After all, no one wants to be thought of as a fool, especially when we are persuading someone to agree with our big idea.
The Commanding Eagle is one of the four approaches to persuasion.
Commanding Eagles have undeniable personal authority and naturally exude confidence and conviction in their ability and ideas – they always back themselves.
It is contagious when you back yourself and have faith in yourself and your ideas.
My sassy daughter Holly says to me, “Mum, moods are contagious, is yours worth catching?”
Ha ha! She’s so sassy, and she is so right!
What does it mean to back yourself?
To back yourself is to have faith in yourself.
You know you can do it.
Commanding Eagles are confident about their strengths, they know they have the runs on the board and are the best person for the job.
They are passionate and committed to their causes.
They are confident at articulating their perspective, and they don’t back down easily unless the evidence is compelling.
Commanding Eagles take advantage of opportunities to collaborate with others and contribute to their favourite causes as a way of building their expertise and skills. They generally move through life feeling excellent.
How to back yourself
Commanding Eagles don’t shy away from difficult issues.
- Journal. One way to make sure you back yourself is to use a journal to note down all your strengths.
Don’t be shy about this.
Write them all down and celebrate them daily.
Another way to build your confidence in communication is to use your journal to express what you think (and why you think it) about a variety of issues and challenges.
Use your writing to clarify your thinking and refine your perspectives.
This, in turn, means you’ll be better able to express what you mean when the time is right.
- File compliments. Start a file or folder where you store positive memories, including compliments and praise from others.
When you feel less than confident, you can read through the file and give yourself a boost.
- Remember, you are the expert. Do everything you can to be an expert in your field and own your lane.
Strive to know everything you can about all aspects of your niche.
It’s important to believe you are the best person for the job, your idea is excellent, your products and services are second to none.
You’ll be best placed to feel this way about yourself if you’ve done the work.
Best-selling author Malcolm Gladwell says it takes 10,000 hours to become an exceptional person who is superior in their field of expertise.
Today is the day to start getting those 10,000 hours under your belt so you can back yourself in every circumstance.

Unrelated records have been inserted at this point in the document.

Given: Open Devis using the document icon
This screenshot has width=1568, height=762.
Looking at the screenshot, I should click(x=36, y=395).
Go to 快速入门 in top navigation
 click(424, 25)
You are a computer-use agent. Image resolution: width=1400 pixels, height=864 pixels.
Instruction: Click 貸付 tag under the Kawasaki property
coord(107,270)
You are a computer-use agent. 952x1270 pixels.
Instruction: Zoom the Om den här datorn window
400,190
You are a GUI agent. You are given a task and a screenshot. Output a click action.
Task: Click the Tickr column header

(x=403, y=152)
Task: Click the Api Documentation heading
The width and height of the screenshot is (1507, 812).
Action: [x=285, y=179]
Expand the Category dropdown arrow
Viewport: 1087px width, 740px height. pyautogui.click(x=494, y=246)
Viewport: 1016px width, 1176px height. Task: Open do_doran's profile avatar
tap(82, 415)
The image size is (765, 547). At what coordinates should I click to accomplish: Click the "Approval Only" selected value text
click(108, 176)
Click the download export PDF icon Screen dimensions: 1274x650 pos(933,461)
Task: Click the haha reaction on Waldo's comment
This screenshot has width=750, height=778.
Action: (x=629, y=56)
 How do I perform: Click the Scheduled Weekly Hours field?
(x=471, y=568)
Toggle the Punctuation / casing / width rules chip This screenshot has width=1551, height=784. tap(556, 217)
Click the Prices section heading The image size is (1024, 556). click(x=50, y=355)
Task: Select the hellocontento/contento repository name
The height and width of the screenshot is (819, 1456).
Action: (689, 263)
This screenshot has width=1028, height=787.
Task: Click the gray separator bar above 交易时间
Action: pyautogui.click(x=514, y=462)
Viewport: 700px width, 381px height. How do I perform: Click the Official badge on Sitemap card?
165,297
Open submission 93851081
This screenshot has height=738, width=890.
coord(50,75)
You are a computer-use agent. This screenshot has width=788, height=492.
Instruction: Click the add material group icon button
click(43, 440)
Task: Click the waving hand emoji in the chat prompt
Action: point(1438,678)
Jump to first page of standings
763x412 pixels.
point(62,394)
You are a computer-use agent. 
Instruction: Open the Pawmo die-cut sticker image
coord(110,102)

- Manage conflict. We all move through life dealing with the contrary opinions of others that test our boundaries.
When someone tries to railroad you or force you into something you believe is wrong, it’s time to stretch your Commanding Eagle wings.
Strive to deal with conflict in a functional way where everyone wins.
There’s a fantastic model for managing conflict that involves five steps; state the objection, say ‘and’ or ‘so’ or pause, then say ‘actually’ or ‘in fact’, then solve the objection, then use the word because.
Lydell is a wonderful client of mine.
He’s clever, experienced, and incredibly innovative in his thinking.
He achieves ground-breaking wins for his business.
Do you know what? He knows it!
Before you groan and say something less than friendly, he doesn’t know this in an arrogant way that is a turn off to the people he works with and for.
He just knows that he is the right person for the job. He knows what he is doing.
He has years of exciting, relevant experience. He’s an expert in his field, and he knows this about himself.
He backs himself.
Lydell exudes confidence when he speaks up in a meeting, and I can tell you he is very attractive and persuasive to his colleagues, suppliers, team members and leaders.
Lydell is undeniable.
What could you do to start the process of realising your strengths so that you are better at backing yourself and your ideas?